Quando la sera torna il mio compagno, riesco in un paio d’ore a cucinare, fare una lavatrice e tentare di rendere la casa presentabile. Se devo lavorare, devo necessariamente aspettare che la signorina si addormenti: non oso nemmeno sperare che mi lasci un po’ tranquilla davanti al pc. Per carità, era tutto preventivato: sapevo che, facendo un figlio, non avrei avuto più molto tempo per me stessa. Quello che non avevo messo in conto era che, alla prima mezz’ora libera, mi sarei sentita in colpa nell’impiegarla per qualcosa di mio. C’è sempre qualcosa di più importante da fare: dei documenti da sistemare, delle foto da trasferire (mai avuto tante foto da gestire come in questi ultimi 18 mesi…), dei giocattoli da riporre. E le unghie sono alla deriva.

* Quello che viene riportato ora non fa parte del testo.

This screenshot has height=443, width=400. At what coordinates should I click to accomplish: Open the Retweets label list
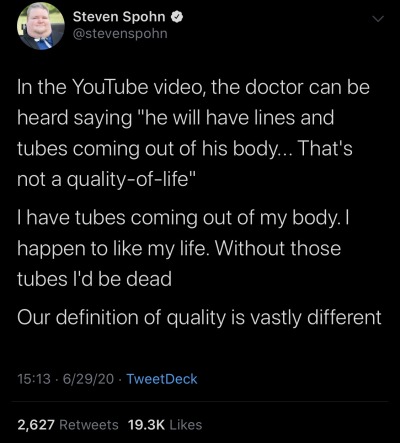pyautogui.click(x=89, y=425)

Il guaio è che la bambina è ancora troppo piccola per cercare di coinvolgerla: non penso sia il caso di affidarle limetta, forbicine e smalto. E proprio non riesco a capire come le supermamme che camminano per strada riescano ad avere piega perfetta, manicure impeccabile e pantaloni senza improntine di scarpe. Anche le figlie sono pronte per una sfilata. Io e mia figlia, quando usciamo, sembriamo reduci da una settimana di campeggio: lei tutta verde e marrone a causa della spedizione al parco, con fili d’erba tra i capelli, io tutta scarmigliata e con la borsa che mi pende su un lato per averla inseguita su ogni giostra possibile. Mentre rientriamo, mi riprometto che, dall’indomani, anch’io sarò una supermamma con le unghie laccate. Ma il garage va sistemato e quelle povere piante in giardino potate. Vabbè, facciamo da dopo domani. Anzi, facciamo da Natale, quando la bimba la terranno un po’ le nonne.